In Czechoslovakia people also watched televised news of glasnost expectantly. Persecuted dissidents had maintained their critique of Communist rule. In an open letter to the Czechoslovak Communist Party leadership, playwright Václav Havel accused Marxist-Leninist rule of making people materialistic and indifferent to public life. In 1977, Havel, along with a group of fellow intellectuals and workers, signed Charter 77, a public protest against the regime that resulted in the arrest of the signers. In the mid-1980s, they and the wider population heard Gorbachev on television calling for free speech. Protesters clamored for democracy, but the government turned the police on them, arresting activists in January 1989 for commemorating the death of Jan Palach. The turning point came in November 1989 when, in response to police beatings of students, Alexander Dubček, leader of the Prague Spring of 1968, addressed the crowds in Prague’s Wenceslas Square with a call to oust the Stalinists from the government. Almost immediately, the Communist leadership resigned. Capping what became known as the “velvet revolution” for its lack of bloodshed, the formerly Communist-dominated parliament elevated Havel to the presidency.

image
November 1989: East Germany Meets West Germany
The fall of the Berlin Wall and the “iron curtain” separating the Soviet from the western bloc was a joyous occasion across Europe, but nowhere more so than in Germany. Divided from one another into two countries after World War II, Germans would later find that reunification was a problem, bringing unemployment and social dislocation. In November 1989, however, West Germans lined up to welcome their fellow citizens traveling from the east to see what life was like beyond the Soviet sphere. (ullstein bild / Bildarchiv / The Granger Collection, NYC—All rights reserved.)

REVIEW QUESTION How and why did the balance of world power change during the 1980s?

From the mid-1960s on, Nicolae Ceauşescu had ruled Romania as the harshest dictator in Communist Europe since Stalin. In the name of modernization, he destroyed whole villages; to build up the population, he outlawed contraceptives and abortions, a restriction that led to the abandonment of tens of thousands of children. He preached the virtues of a very slim body so that he could cut rations and use the savings for buying private castles and building himself an enormous palace in Bucharest.
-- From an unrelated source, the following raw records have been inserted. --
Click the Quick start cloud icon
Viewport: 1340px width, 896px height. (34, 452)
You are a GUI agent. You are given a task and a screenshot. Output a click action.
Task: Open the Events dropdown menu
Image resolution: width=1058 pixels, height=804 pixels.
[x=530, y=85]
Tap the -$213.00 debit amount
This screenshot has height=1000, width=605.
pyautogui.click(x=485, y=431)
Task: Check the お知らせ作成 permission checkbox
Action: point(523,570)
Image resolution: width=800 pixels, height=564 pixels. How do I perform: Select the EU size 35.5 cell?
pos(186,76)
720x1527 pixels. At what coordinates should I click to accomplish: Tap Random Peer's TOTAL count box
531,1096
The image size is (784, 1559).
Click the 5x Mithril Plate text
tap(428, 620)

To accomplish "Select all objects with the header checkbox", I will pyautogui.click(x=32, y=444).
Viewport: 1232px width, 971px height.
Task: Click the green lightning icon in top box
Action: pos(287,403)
To this end, he tore down entire neighborhoods and dozens of historical buildings and crushed opponents of the gaudy project to make it appear popular. Yet in early December 1989, workers demonstrated against the dictatorial government, and the army turned on Ceauşescu loyalists. On Christmas Day, viewers watched on television as the dictator and his wife were tried by a military court and then executed. For many, the death of Ceauşescu meant that the very worst of communism was over.